Heroines of History
In attempting to give a definition of strong-minded women, I find it necessary to distinguish between just ideas of strength and what is so considered by the modern woman's rights' movement.
A very estimable woman by the name of Mrs. Bloomer obtained the reputation of being strong-minded by curtailing her skirts six inches, a compliment which certainly excites no envious feeling in my heart; for I am philosophically puzzled to know how cutting six inches off a woman's dress can possibly add anything to the height of her head.
One or two hundred women getting together in convention and resolving that they are an abused community, and that all the men are great tyrants and rascals, proves plainly enough that they—the women—are somehow discontented, and that they have, perhaps, a certain amount of courage, but I cannot see that it proves them to have any remarkable strength of mind.

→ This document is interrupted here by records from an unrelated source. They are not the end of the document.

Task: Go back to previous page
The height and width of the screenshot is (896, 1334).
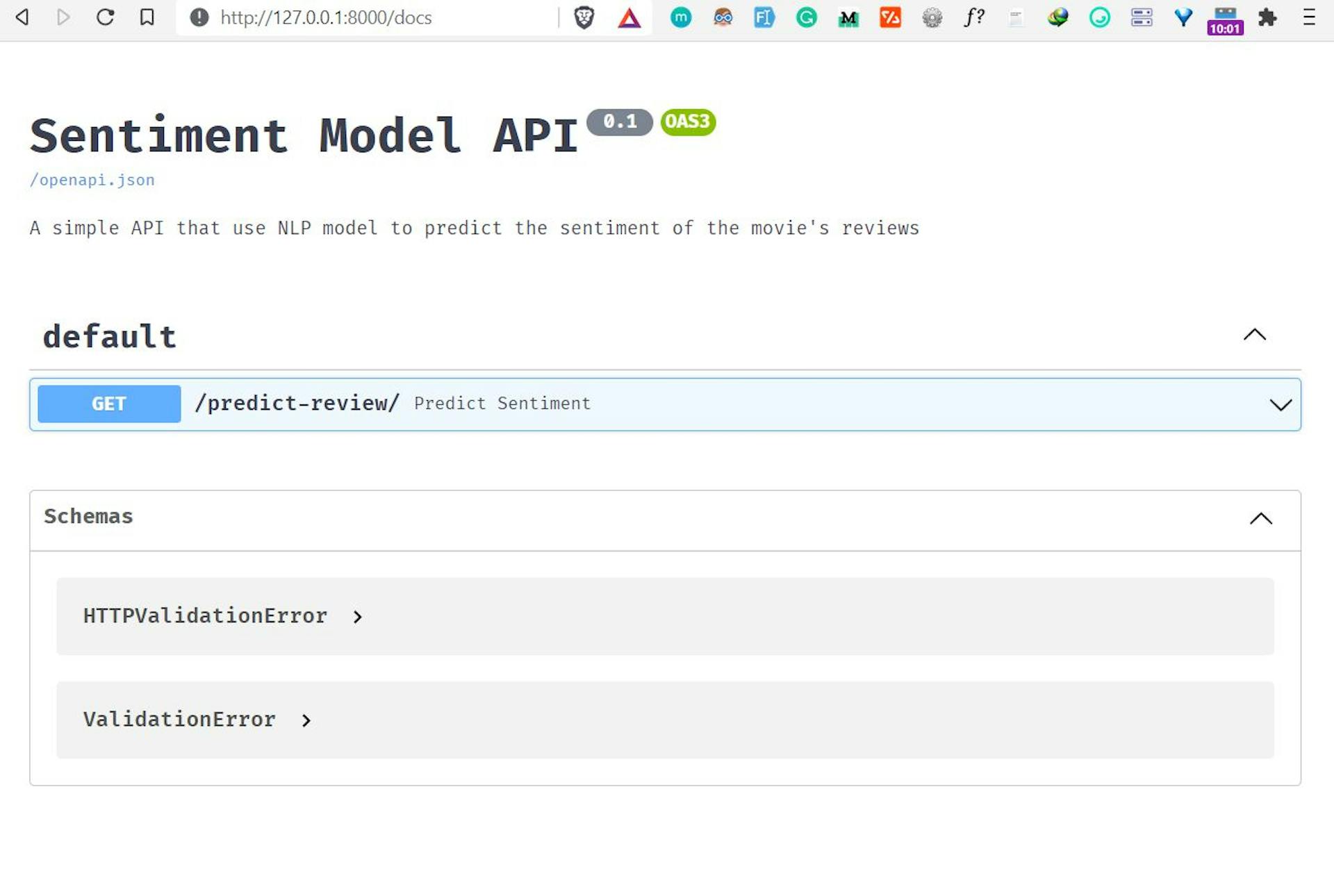Action: (x=22, y=17)
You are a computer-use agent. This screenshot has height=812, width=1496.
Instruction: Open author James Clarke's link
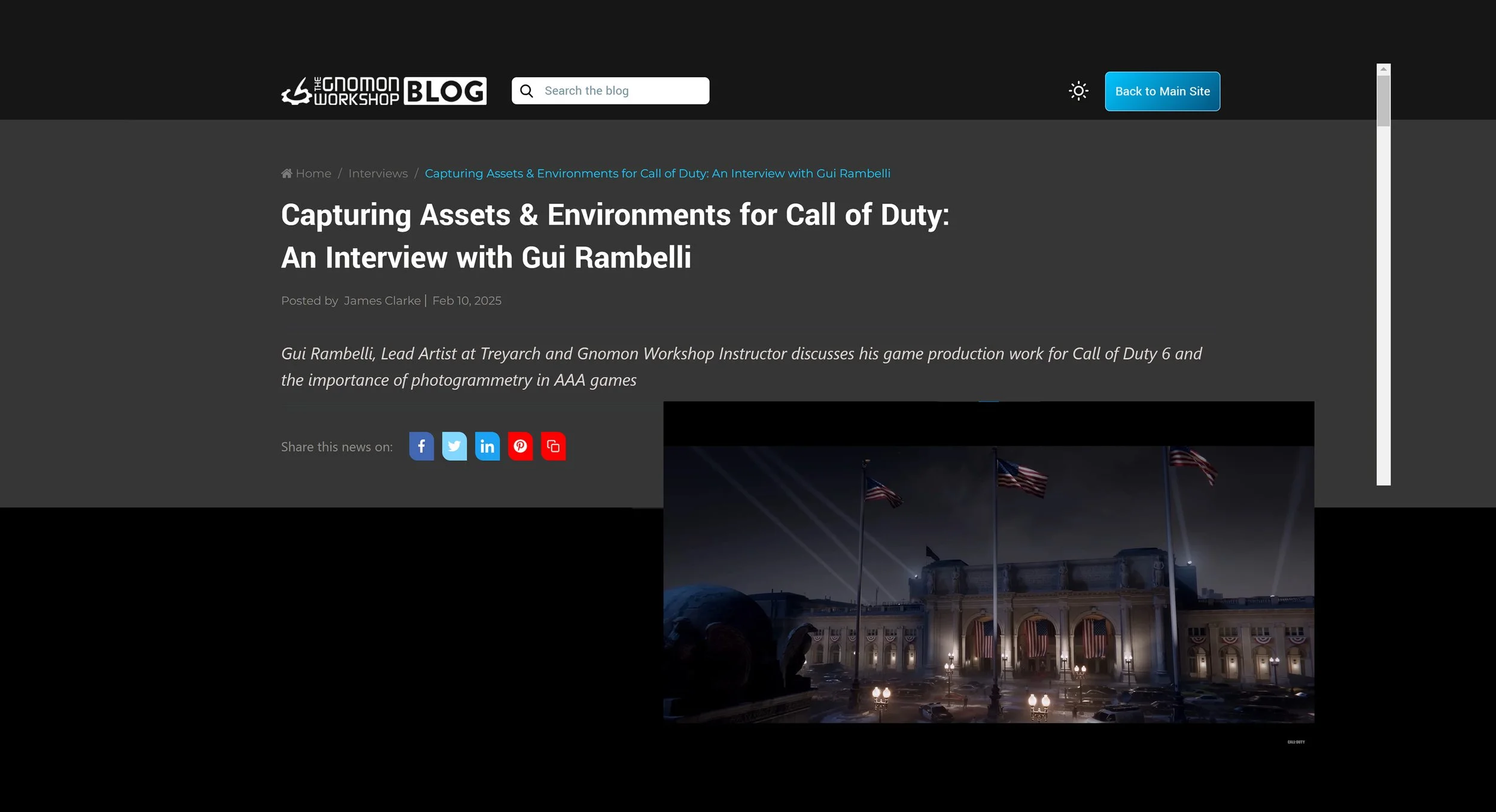[x=382, y=301]
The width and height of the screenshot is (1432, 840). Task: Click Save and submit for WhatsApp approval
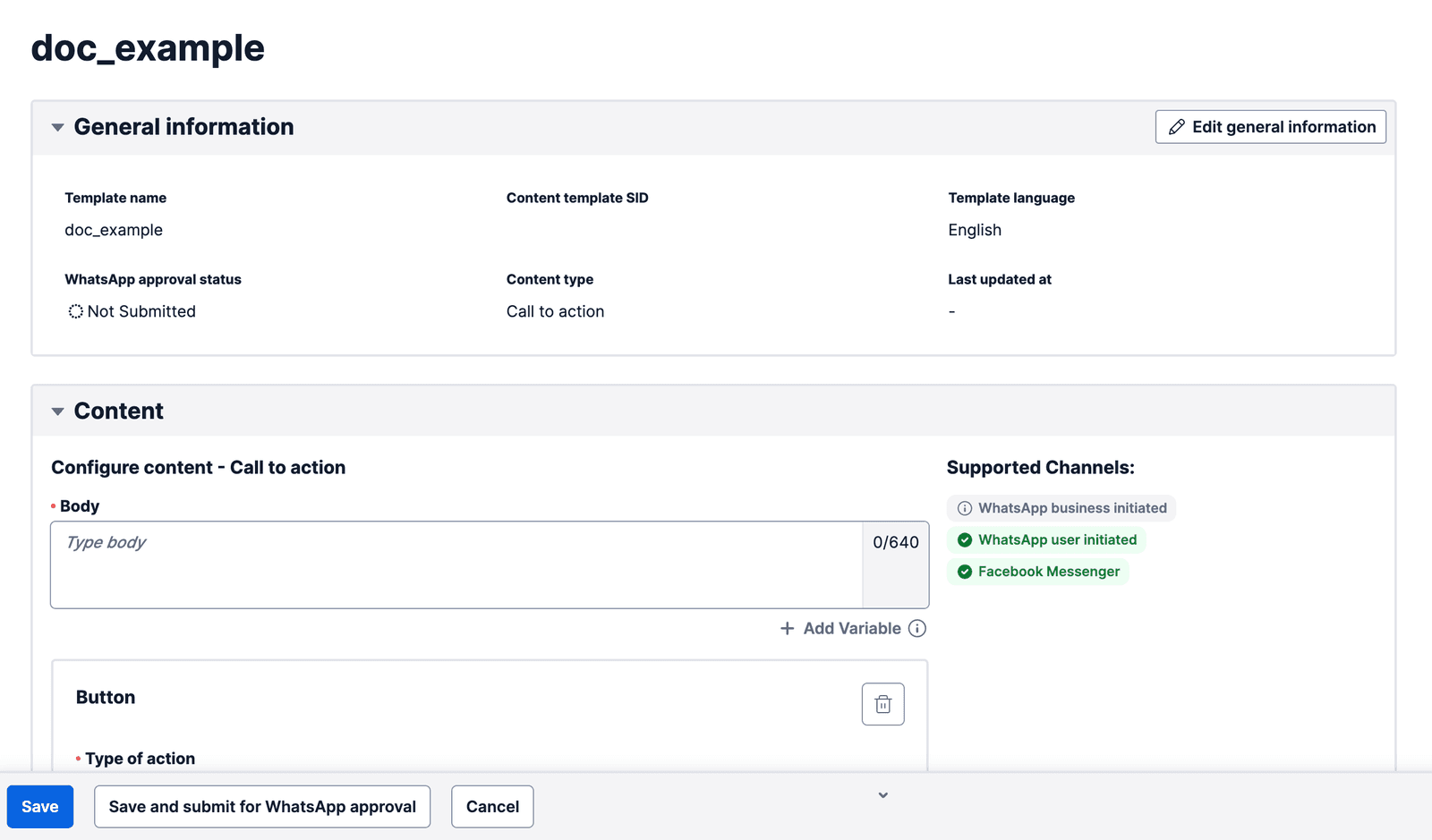[x=262, y=806]
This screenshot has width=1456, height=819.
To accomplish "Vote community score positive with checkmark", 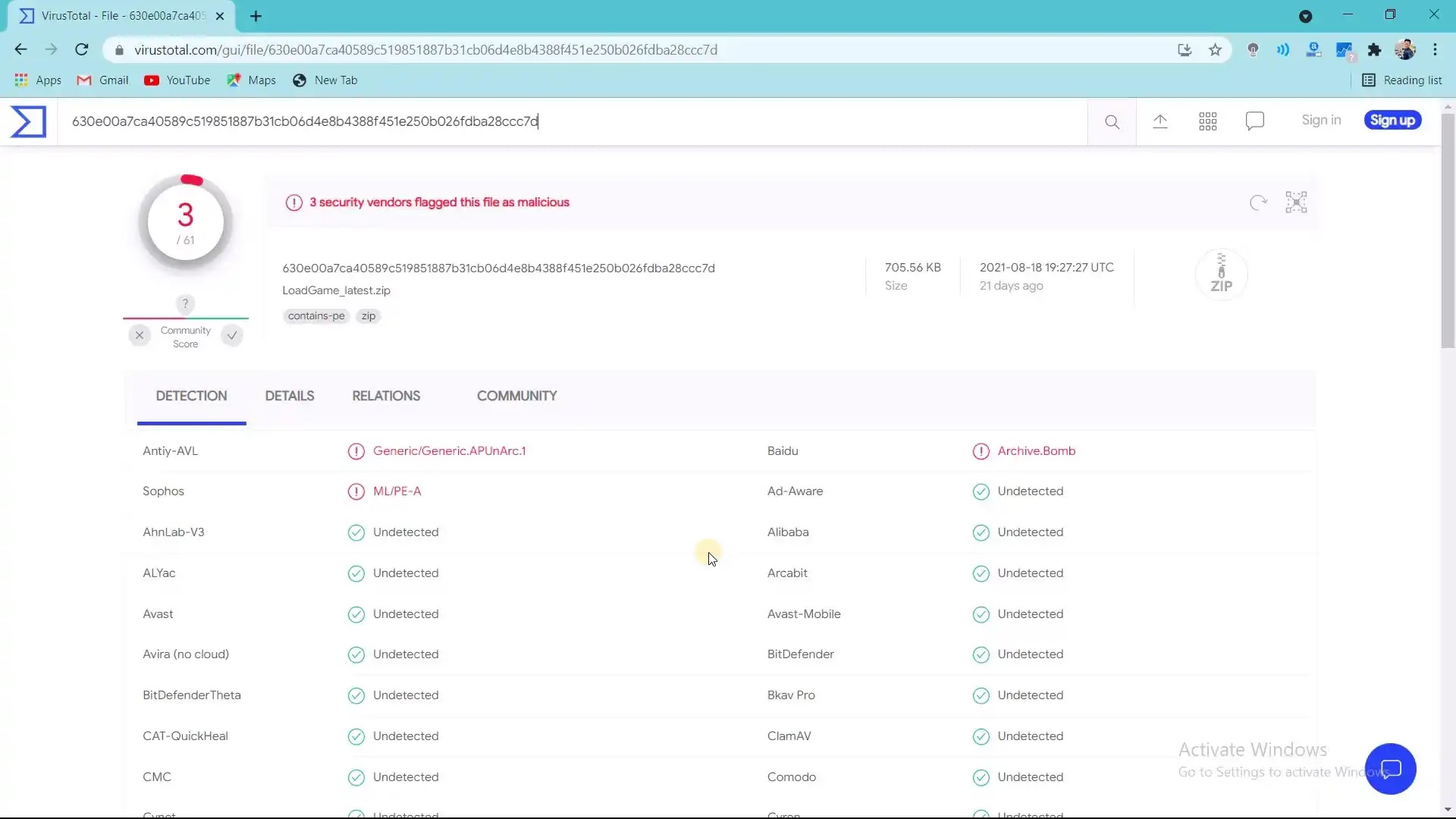I will [x=232, y=335].
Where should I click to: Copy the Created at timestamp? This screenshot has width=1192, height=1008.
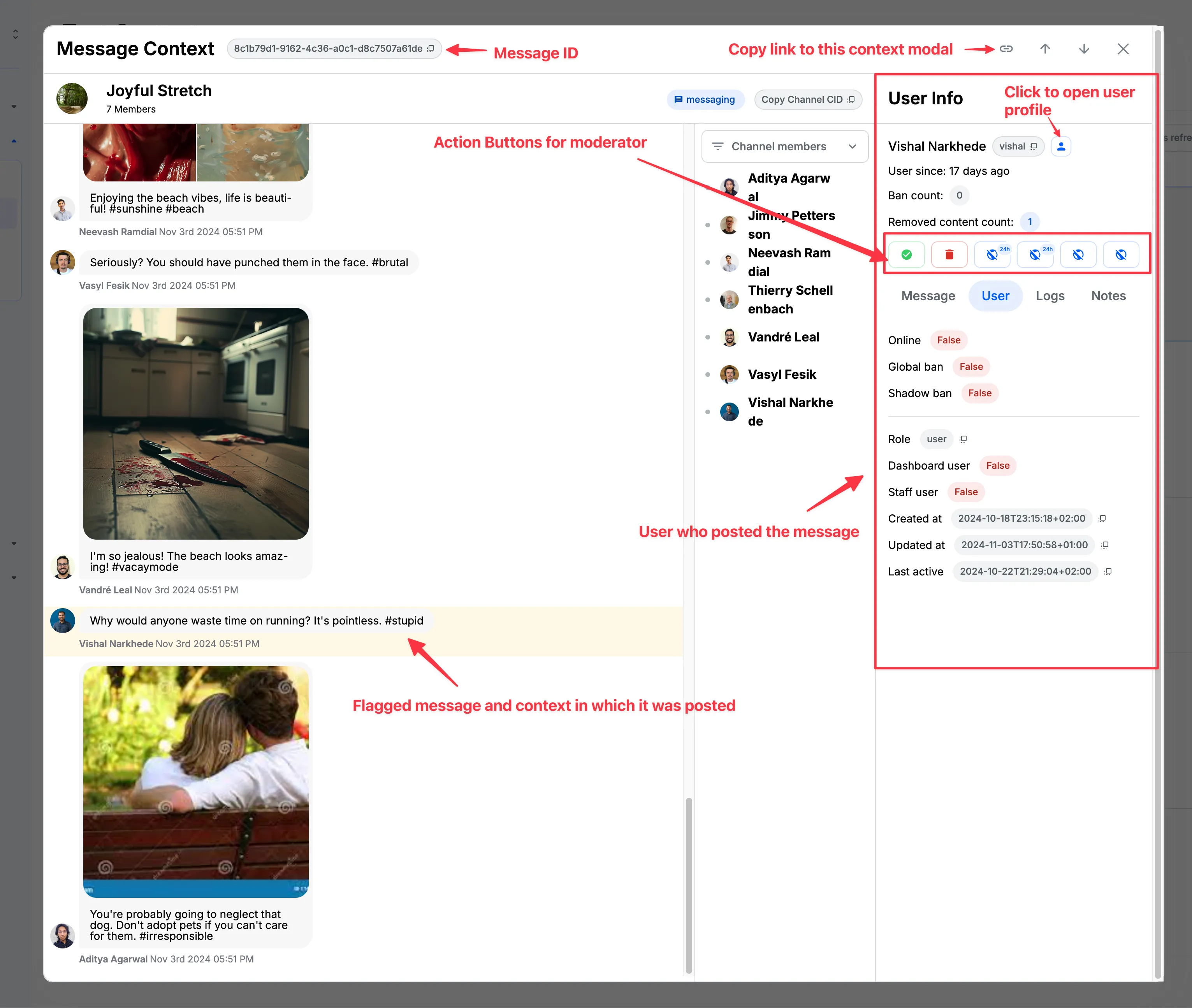[x=1103, y=518]
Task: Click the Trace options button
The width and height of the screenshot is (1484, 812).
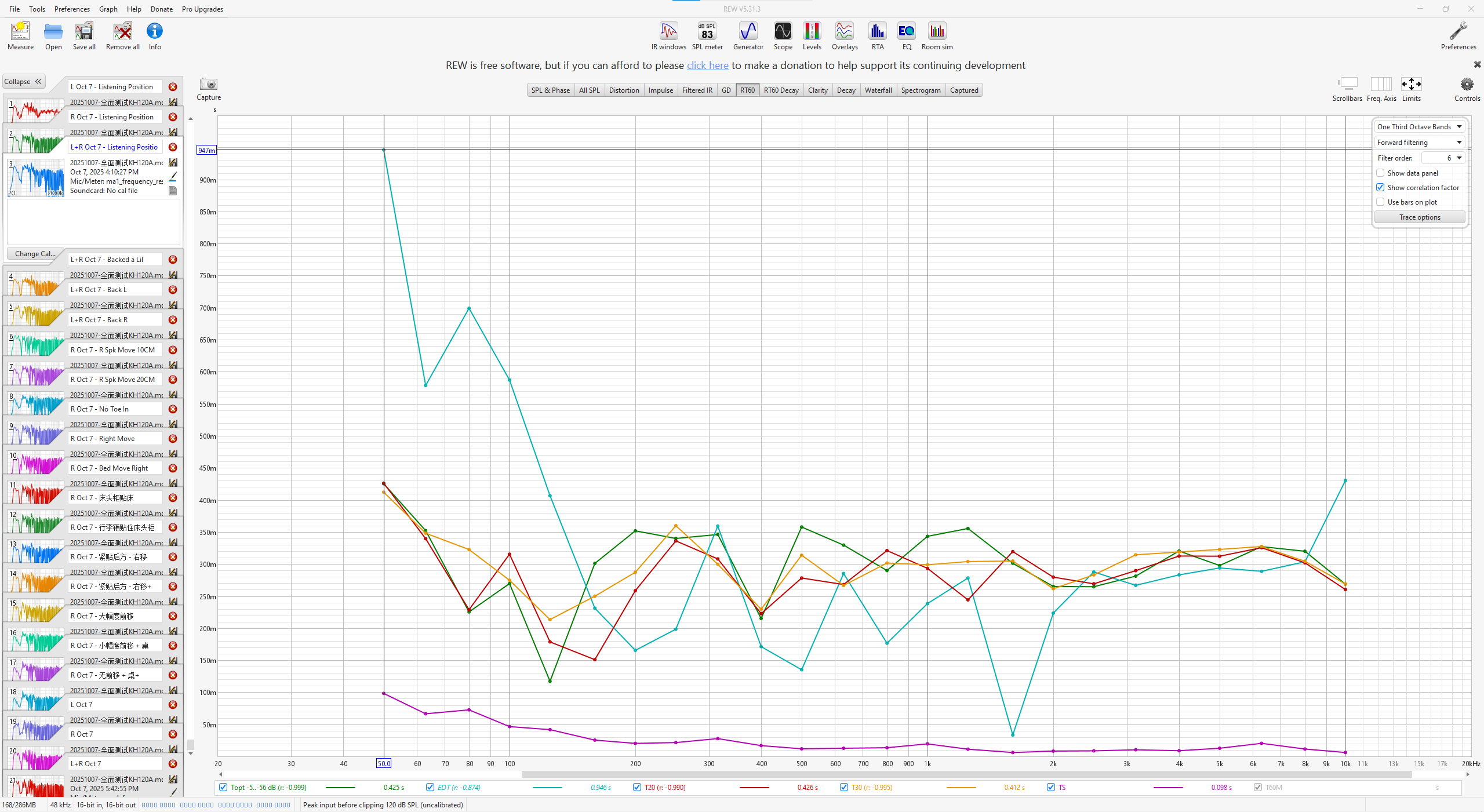Action: [1419, 217]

Really strong-minded women are not women of words, but of deeds; not of resolutions, but of actions. History does not teach me that they have ever consumed much time in conventions and in passing resolutions about their rights; but they have been very prompt to assert their rights, and to defend them too, and to take the consequences of defeat.
Thus all history is full of startling examples of female heroism, which prove that woman's heart is made of as stout a stuff and of as brave a mettle as that which beats within the ribs of the coarser sex. And if we were permitted to descend from this high plane of public history into the private homes of the world, in which sex, think you, should we there find the purest spirit of heroism? Who suffers sorrow and pain with the most heroism of heart? Who, in the midst of poverty, neglect and crushing despair, holds on most bravely through the terrible struggle, and never yields even to the fearful demands of necessity until death wrests the last weapon of defence from her hands? Ah, if all this unwritten heroism of woman could be brought to the light, even man himself would cast his proud wreath of fame at her feet!
Rousseau asserts that "all great revolutions were owing to women." The French Revolution, the last great and stirring event upon which the world looks back, arose, as Burke ill-naturedly expresses it, "amidst the yells and violence of women." We accept the compliment which Burke here pays to the power of woman, and attribute the coarseness of his language to the bitter repugnance which every Englishman of that day had to everything that was French. No, Mr. Burke, it was not by "yells and violence" that the great women of France helped on that mighty revolution—it was by the combined power of intellect and beauty. Nor will women who get together in conventions for the purpose of berating men, ever accomplish anything. They can effect legislation only by quiet and judicious counsel, with such means as control the judgment and the heart of legislators. And the experience of the world has pretty well proved that a man's judgment is pretty easily controlled when his heart is once persuaded.